Lady Hale, president of the Supreme Court (Lauren Hurley/PA)
Lady Hale, president of the Supreme Court (Lauren Hurley/PA)

The UK’s most senior judge has highlighted a storyline in The Archers when reviewing the development of the law relating to women’s rights during a lecture.

Lady Hale, president of the Supreme Court, twice mentioned the BBC Radio 4 soap opera’s 2016 account of domestic violence involving fictional couple Rob Titchener and Helen Archer when delivering a lecture to lawyers called Celebrating Women’s Rights.

She outlined a number of issues when discussing the development of the law over the past three decades in a talk at the Birmingham Law Society.

Lady Hale, the most senior woman judge in British history, referred to the storyline when explaining how the law had historically failed to recognise that domestic abuse might cover controlling behaviour other than physical violence and the phenomenon of women being so oppressed by their abuser that they felt unable to escape.

“Women are afraid of many more subtle forms of behaviour – the forms of behaviour which listeners to The Archers heard over many months in 2016 – cutting off contact with friends and family, constant belittling, destroying confidence, depriving of money and employment outside the home, rendering powerless,” she said.

“Mention of The Archers of course leads to the other problem which was just beginning to be recognised in 1984 – the phenomenon of women who were so oppressed by their abuser that they felt unable to escape and seek help elsewhere and were eventually driven to attack or even kill him.”

Lady Hale said no-one could claim that the battle for women’s rights was over but she said there were “many reasons to be cheerful”.

“There are now far more women in senior ranks in the public sphere,” she said.

“Feminist legal studies are taken seriously in university law schools – they are not just the preserve of a few weird women meeting in a basement room at the LSE (London School of Economics).”

She said “serious analysis” of issues would continue.

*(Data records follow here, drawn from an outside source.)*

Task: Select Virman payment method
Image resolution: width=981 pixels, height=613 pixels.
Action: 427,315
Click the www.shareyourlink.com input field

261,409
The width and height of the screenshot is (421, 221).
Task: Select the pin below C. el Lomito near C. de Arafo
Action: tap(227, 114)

The text of her lecture has been posted on the Supreme Court website.

In 2016, officials at a specialist organisation set up to safeguard the interests of children embroiled in family court proceedings said the storyline featuring Rob and Helen was “intelligent” and “welcome”.

Bosses at Cafcass – the Children and Family Court Advisory and Support Service – said the storyline raised awareness of family, social and legal issues which affected many people.